Con l’ex presidente taiwanese, protagonista nel 2015 dello storico incontro con Xi a Singapore (unico di sempre tra i leader delle due sponde), ci sono una trentina di studenti e alcuni collaboratori. Parlerà con loro e con studenti cinesi in tre università. La delegazione visiterà siti legati alla II Guerra mondiale e al conflitto contro il Giappone, così come luoghi significativi della rivoluzione del 1911 che rovesciò l’imperatore Pu Yi portando alla proclamazione della Repubblica di Cina, ancora nome ufficiale di Taiwan. Ma renderà poi omaggio alle tombe dei suoi antenati, in un itinerario che si snoda in 5 città della Cina centrale. Oggi in programma la visita al mausoleo di Sun Yat-sen, padre del Guomindang, il partito nazionalista cinese, opposizione a Taipei. Quasi certo un colloquio con Song Tao, da poco direttore dell’Ufficio per gli affari di Taiwan. Soprattutto, non è escluso quello con Wang Huning, ideologo del “sogno cinese” e numero tre del Comitato permanente del Partito comunista dopo Xi e il premier Li Qiang.

L’INCONTRO POTREBBE AVVENIRE a Shanghai, dove Ma rientrerà il 5 aprile. Proprio lo stesso giorno, Tsai dovrebbe incontrare Kevin McCarthy in California, nel suo secondo scalo americano di ritorno da Guatemala e Belize (due dei 13 alleati diplomatici rimasti a Taipei dopo la “defezione” dell’Honduras). Wang ha in mano il dossier “teorico” della “riunificazione”. Un suo incontro con Ma consentirebbe a Pechino di provare a mettere in secondo piano quello tra Tsai e lo speaker repubblicano del Congresso Usa, mostrando sul fronte interno ipotetici passi avanti sulla questione Taiwan.

In ogni caso, il viaggio di Ma dovrebbe permettere a Xi di evitare una risposta aggressiva al doppio scalo di Tsai.

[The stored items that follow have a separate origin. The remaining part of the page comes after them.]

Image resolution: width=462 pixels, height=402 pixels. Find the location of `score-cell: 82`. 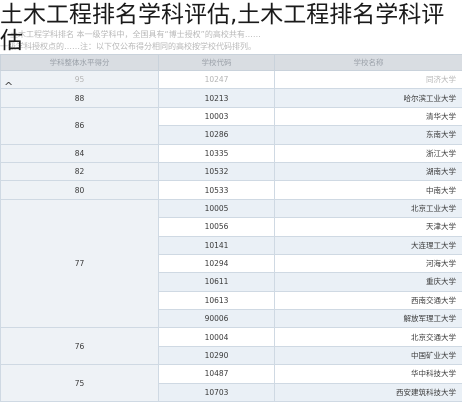

score-cell: 82 is located at coordinates (80, 171).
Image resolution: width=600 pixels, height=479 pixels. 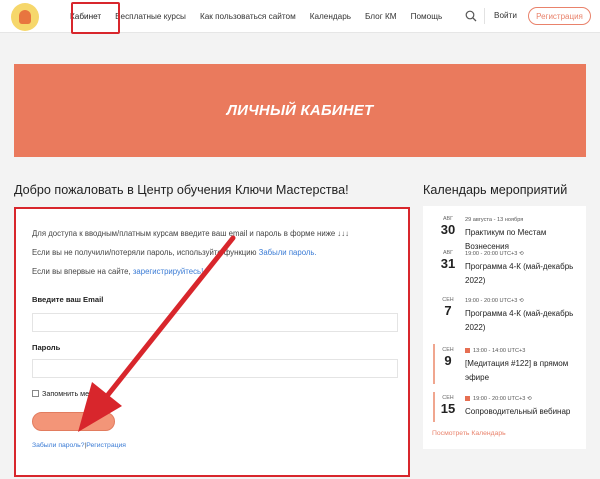 What do you see at coordinates (58, 446) in the screenshot?
I see `forgot-password-link: Забыли пароль?` at bounding box center [58, 446].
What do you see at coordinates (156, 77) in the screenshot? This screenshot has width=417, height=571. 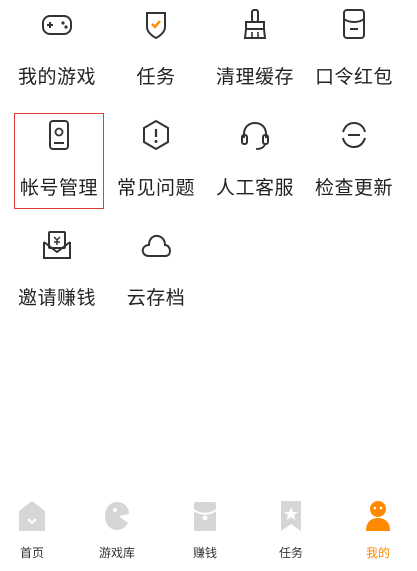 I see `menu-item-label: 任务` at bounding box center [156, 77].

Pechino sa che mostrando i muscoli prima delle elezioni taiwanesi aiuterebbe il Partito progressista democratico (Dpp), la nemesi che ha scelto come candidato il vicepresidente William Lai, figura molto più radicale della leader uscente Tsai. Nei prossimi giorni, inoltre, Xi riceverà tra gli altri Pedro Sanchez, Emmanuel Macron e Ursula von der Leyen.

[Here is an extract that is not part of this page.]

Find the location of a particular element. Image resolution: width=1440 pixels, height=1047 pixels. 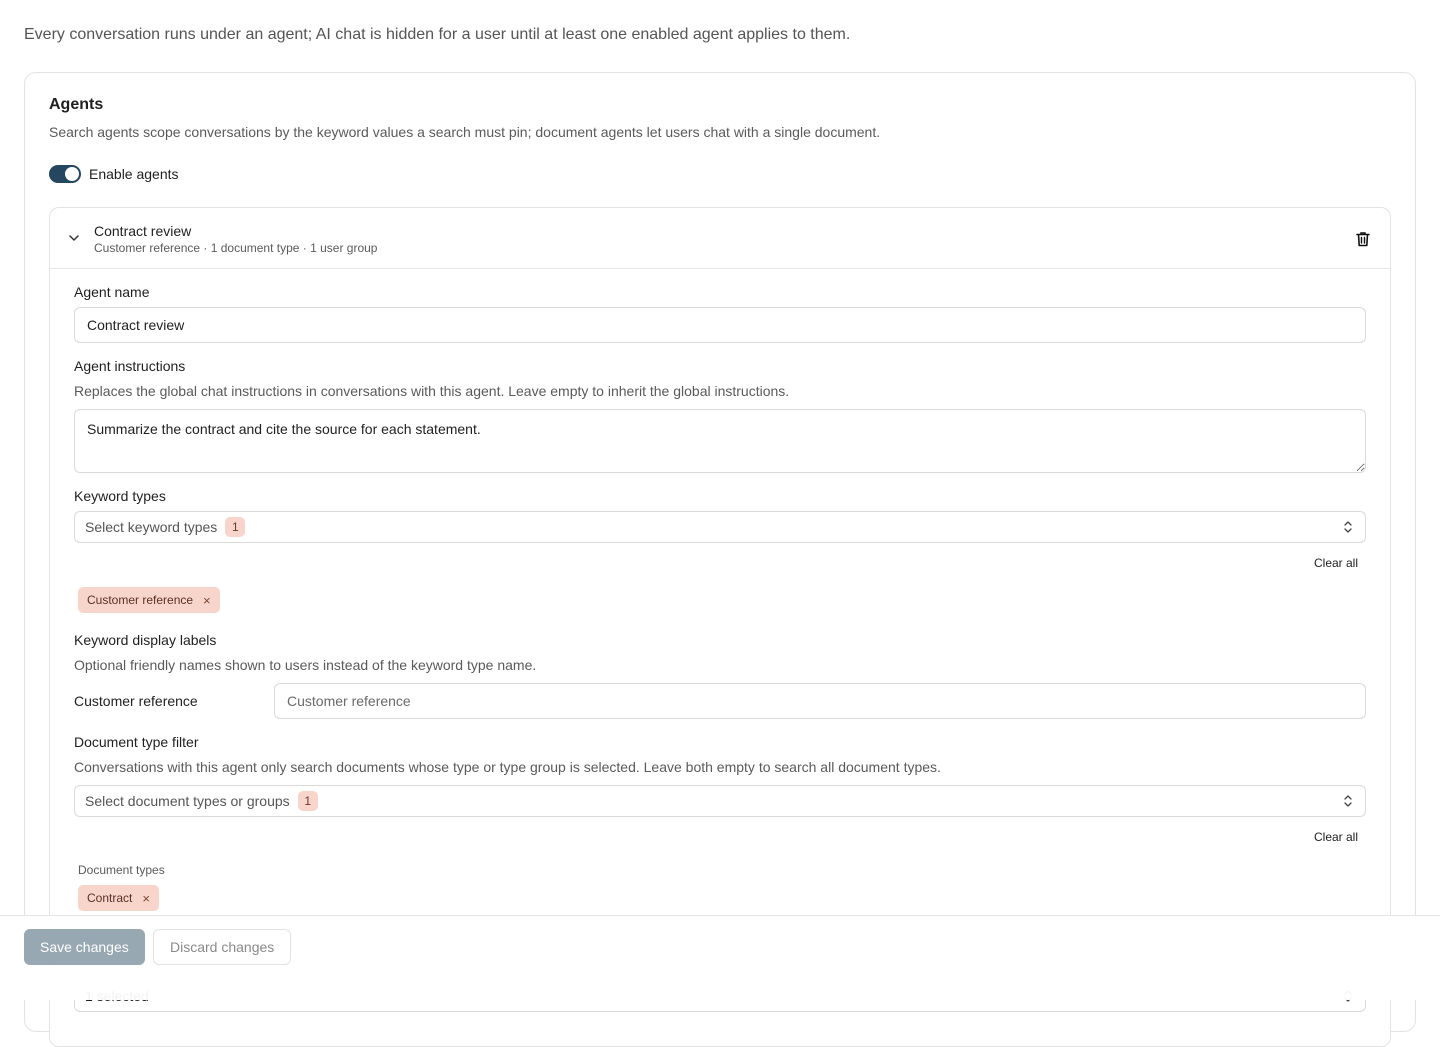

display-labels-label: Keyword display labels is located at coordinates (146, 640).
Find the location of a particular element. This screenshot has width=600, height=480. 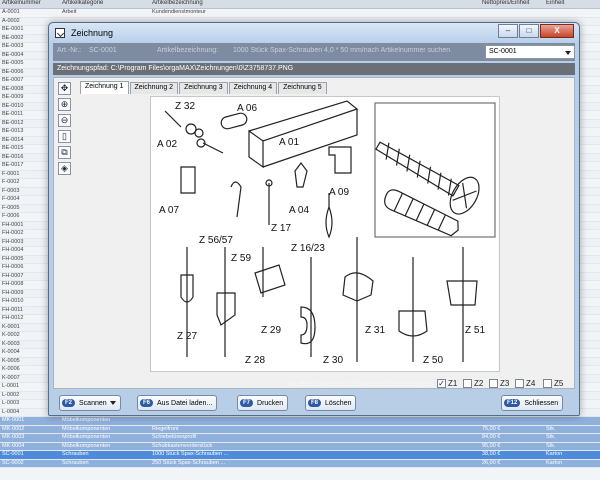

RILANCIARE AMPIE MANOVRE militari sullo Stretto entrerebbe in conflitto con l’immagine da “garante di stabilità” che il leader cinese sta provando a proiettare sul palcoscenico globale. Sul fronte taiwanese si discute soprattutto del viaggio di Ma, mentre nel Gmd è in corso una battaglia sul candidato presidente. Il leader Eric Chu teme che Ma voglia “presentare” a Pechino il suo rivale, l’ex poliziotto Hou Yu-ih.
Intanto, si preparano ad andare negli Usa anche altri due possibili candidati: Ko Wen-je, ex sindaco di Taipei, e Terry Gou, patron del colosso Foxconn.